→ **Data to use**
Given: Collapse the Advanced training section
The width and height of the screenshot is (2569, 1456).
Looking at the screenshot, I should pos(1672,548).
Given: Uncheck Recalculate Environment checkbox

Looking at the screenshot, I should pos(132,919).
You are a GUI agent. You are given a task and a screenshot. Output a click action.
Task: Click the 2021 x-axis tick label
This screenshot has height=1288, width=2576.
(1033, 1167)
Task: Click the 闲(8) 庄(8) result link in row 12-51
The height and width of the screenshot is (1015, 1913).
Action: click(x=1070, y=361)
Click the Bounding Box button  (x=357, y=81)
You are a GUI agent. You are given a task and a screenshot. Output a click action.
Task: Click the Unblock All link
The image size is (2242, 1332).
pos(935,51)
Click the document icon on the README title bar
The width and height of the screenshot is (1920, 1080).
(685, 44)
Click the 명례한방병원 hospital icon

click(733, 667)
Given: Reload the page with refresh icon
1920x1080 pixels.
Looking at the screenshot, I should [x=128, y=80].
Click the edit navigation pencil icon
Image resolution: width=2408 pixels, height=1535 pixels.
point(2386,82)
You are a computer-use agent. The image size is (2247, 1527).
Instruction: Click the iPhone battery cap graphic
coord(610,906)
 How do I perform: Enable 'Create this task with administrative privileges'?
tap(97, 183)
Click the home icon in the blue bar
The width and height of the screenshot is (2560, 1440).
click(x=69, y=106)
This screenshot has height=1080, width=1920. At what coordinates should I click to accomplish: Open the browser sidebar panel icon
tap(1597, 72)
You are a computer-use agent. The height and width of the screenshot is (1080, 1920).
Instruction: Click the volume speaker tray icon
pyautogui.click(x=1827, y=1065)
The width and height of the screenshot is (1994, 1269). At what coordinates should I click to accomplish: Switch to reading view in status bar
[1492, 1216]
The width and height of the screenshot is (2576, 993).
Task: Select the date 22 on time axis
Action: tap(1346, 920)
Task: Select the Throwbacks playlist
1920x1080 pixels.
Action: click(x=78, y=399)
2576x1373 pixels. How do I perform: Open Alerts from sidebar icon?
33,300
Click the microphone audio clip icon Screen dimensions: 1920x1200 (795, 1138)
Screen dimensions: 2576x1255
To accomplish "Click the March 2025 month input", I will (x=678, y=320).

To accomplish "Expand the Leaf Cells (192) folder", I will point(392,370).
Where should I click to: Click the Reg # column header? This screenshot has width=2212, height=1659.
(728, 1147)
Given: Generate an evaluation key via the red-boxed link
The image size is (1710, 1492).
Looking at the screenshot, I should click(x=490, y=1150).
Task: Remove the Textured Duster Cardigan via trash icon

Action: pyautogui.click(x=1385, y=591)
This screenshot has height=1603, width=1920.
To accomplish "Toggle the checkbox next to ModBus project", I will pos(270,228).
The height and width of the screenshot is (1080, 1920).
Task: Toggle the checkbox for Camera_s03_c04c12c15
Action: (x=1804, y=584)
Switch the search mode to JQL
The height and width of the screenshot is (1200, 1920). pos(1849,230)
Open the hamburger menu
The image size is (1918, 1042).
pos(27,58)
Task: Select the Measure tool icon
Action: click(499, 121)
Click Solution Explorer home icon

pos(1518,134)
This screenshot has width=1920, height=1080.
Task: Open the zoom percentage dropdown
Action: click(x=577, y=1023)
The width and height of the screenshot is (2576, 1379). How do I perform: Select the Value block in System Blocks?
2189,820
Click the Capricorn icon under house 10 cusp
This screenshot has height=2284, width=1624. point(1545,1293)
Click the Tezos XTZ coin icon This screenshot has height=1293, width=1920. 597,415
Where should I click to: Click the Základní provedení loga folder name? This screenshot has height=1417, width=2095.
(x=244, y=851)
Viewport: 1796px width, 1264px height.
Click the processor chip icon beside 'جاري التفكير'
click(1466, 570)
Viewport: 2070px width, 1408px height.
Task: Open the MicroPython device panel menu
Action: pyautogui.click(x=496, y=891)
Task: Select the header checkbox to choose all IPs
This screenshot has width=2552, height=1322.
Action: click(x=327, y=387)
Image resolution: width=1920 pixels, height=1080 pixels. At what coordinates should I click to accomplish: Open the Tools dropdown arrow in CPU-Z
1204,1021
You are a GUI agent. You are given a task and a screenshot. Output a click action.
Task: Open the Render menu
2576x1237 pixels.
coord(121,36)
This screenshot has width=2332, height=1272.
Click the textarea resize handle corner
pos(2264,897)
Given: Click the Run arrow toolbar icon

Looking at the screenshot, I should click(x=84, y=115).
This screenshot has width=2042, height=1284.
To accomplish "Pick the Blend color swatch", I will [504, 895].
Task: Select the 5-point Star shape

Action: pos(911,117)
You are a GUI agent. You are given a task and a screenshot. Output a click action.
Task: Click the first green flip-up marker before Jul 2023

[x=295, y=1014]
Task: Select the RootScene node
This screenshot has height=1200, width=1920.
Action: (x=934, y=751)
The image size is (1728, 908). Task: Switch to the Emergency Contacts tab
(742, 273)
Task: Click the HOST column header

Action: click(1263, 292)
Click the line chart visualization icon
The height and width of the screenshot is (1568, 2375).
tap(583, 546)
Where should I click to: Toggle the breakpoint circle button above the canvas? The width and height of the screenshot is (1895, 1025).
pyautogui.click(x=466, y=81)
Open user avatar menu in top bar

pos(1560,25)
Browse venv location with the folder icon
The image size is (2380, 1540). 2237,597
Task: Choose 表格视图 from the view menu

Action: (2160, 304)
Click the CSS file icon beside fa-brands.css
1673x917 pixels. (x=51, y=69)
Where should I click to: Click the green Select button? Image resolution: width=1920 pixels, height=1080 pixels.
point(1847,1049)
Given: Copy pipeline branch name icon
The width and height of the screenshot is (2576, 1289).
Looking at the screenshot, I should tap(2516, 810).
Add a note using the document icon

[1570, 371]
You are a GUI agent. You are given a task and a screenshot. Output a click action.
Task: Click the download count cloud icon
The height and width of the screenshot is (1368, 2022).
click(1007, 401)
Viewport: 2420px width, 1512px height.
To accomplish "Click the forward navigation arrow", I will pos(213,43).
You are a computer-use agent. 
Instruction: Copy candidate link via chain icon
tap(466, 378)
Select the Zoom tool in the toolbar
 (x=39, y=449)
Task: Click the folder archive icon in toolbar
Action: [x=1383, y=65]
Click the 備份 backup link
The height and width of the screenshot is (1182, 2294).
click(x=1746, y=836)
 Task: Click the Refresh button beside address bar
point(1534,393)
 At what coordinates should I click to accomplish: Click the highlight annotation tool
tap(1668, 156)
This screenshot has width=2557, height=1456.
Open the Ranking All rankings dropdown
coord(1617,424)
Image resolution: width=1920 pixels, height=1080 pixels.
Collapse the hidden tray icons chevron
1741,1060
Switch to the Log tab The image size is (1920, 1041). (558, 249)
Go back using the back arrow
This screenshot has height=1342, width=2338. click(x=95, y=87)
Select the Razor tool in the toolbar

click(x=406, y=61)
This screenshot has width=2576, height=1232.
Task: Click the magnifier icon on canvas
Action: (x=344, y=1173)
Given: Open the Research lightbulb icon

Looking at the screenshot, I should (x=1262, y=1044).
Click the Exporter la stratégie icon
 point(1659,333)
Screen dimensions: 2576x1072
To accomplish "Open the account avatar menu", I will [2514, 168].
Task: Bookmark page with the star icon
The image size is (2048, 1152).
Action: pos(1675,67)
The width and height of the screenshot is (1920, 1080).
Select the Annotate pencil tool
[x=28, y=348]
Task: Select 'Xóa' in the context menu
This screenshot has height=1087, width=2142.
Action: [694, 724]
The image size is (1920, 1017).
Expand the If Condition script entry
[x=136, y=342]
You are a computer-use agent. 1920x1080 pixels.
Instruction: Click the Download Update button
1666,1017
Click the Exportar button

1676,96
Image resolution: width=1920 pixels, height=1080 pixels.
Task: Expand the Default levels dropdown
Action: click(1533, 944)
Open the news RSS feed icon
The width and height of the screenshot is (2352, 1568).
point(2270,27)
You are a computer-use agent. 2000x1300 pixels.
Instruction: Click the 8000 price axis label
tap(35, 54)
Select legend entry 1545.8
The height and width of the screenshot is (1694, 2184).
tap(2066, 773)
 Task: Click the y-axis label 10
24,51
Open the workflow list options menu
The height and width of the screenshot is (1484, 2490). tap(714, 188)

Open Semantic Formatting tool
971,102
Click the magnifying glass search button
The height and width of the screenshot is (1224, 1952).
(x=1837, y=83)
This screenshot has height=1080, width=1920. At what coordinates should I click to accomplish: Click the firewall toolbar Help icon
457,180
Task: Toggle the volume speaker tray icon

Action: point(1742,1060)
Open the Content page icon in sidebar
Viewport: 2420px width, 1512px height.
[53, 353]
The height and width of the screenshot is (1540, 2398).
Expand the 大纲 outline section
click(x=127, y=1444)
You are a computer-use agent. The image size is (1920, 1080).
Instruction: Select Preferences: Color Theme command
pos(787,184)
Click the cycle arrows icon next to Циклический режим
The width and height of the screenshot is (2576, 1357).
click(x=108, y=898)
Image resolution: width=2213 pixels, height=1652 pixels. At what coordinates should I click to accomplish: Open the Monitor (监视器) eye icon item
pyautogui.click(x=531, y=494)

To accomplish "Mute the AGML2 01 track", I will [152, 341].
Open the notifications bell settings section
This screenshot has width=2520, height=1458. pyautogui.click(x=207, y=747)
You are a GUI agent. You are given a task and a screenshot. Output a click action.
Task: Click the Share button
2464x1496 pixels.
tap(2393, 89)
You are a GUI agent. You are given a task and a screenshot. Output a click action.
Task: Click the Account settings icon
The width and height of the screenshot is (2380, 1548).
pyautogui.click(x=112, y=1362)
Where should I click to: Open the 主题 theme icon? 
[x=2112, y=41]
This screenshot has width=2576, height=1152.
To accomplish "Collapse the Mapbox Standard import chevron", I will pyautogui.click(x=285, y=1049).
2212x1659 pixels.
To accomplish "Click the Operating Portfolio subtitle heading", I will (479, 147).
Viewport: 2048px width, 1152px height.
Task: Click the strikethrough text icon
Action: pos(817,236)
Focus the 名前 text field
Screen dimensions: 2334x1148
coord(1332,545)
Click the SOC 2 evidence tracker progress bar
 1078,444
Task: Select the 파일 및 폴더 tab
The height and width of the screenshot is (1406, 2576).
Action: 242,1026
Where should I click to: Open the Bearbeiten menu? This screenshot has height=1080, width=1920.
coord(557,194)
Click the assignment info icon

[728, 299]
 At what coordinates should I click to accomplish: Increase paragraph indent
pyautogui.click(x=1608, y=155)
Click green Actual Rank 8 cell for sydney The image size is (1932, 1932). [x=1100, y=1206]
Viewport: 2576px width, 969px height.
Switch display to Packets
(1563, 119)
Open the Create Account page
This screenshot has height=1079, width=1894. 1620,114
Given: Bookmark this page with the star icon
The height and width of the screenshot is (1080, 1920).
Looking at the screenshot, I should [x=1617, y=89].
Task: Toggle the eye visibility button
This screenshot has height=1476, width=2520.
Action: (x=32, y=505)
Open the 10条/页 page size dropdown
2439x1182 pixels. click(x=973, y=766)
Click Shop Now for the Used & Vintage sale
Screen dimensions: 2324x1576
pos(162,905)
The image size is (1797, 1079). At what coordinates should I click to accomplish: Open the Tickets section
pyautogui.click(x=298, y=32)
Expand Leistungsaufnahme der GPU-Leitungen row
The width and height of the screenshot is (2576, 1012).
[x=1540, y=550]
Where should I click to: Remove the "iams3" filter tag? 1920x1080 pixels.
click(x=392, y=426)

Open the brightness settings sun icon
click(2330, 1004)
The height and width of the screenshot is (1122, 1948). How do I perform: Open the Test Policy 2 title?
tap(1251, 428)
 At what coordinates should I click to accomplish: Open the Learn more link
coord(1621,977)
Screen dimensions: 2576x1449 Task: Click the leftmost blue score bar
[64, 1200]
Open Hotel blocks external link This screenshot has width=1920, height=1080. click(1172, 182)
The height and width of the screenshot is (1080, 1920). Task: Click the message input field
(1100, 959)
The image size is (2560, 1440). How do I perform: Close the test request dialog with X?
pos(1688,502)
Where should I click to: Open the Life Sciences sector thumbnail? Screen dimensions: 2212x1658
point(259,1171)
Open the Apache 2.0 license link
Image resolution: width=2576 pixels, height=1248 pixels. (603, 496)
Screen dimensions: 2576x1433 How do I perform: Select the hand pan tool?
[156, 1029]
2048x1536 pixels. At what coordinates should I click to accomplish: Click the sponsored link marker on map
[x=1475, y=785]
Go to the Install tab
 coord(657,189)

→ **Exercise objective**
Search the records for the string "navigation" and, wherever a line contains it, please copy that line.

→ **Result for this exercise**
Click the edit navigation pencil icon
To accomplish "Click the forward navigation arrow", I will pos(213,43).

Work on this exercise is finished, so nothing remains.